Camas Mayor Paul Dennis said dealing with such a drastic shortfall made the budget process challenging.

“It was difficult,” he said. “We have had [the DCA] in the budget for the last eight years or so. But when it came time to make those tough decisions, we just couldn’t make it fit within the budget.”

For the DCA, the blow was softened a bit by the fact that in September it was the recipient of a $45,000 donation from Riverview Community Bank. The contribution was made through the state’s Main Street tax incentive program, which allows businesses to contribute a total of up to $250,000 annually to eligible downtown or neighborhood commercial district revitalization organizations, and receive 75 percent back in the form of credit on its business and occupation tax for the following year.

“It’s really the only reason we are here,” Mercury said. “Had that not been the case, we would have been out of business and doing what we could with elbow grease and the strong group of volunteers that we have.”

The DCA and its volunteer board members are already in the throes of working to secure additional donations from larger local businesses through the Main Street program. Its next major endeavor will be to focus on developing a community gathering space in the next two to five years.

Mercury said the DCA and its efforts have support in the community.

“You have some very high powered people who are interested in making things happen and leaving things better than we found them,” she said. “I feel like that it is our job to create that atmosphere and nurture it. We are on the cusp in Camas of going to that next stage.”

With 2012 looking to be as difficult budget-wise as 2011, Dennis said officials are considering other options, including whether the city can make contributions to the DCA through the Main Street program. The city pays business and occupation taxes to the state, based on utilities.

“We are looking into it to see if it is even feasible,” he said. “It is an indirect way of providing funding, and keeping those dollars local.”

The Camas Farmer’s Market was established in 2008 as an offshoot of the DCA, and later became its own non-profit with its own board of directors.

The city’s contributions to the Camas Farmers Market have decreased with each passing year. When the market was first formed, the city budgeted $21,323 for the non-profit organization, followed by $10,257 in 2009 and down to just $218 in 2010.

Farmers market board president Jaime Morin said it takes $20,000 to put on the market each year. The budget for the May through September events have been supported with funds from the city, contributions from the DCA, as well as vendor fees and grants.
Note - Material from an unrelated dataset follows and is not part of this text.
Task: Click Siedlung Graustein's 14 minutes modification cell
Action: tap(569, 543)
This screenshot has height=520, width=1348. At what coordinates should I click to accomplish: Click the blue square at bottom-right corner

In addition to providing a venue for local farmers to sell fresh fruits and vegetables, the Wednesday market held in front of City Hall on Northeast Fourth Avenue also offers live music and has an educational component.

A public donation campaign is underway, and additional grant funding sources are being researched.

“We are actively pursuing sponsors right now,” Morin said. “We will need to find some financial support to continue the market at the same level as in the past. I am confident we can do that.”

She added that the farmer’s market offers local residents unique opportunities — those intangible benefits that aren’t budget line items.

“I think the market provides a great place for people to engage with each other and be a part of the community,” Morin said. “I bring my kids down, and it’s a great way to show them where their food comes from. They get to talk to the farmers, they try different fruits and vegetables. They can know that they are part of the community.”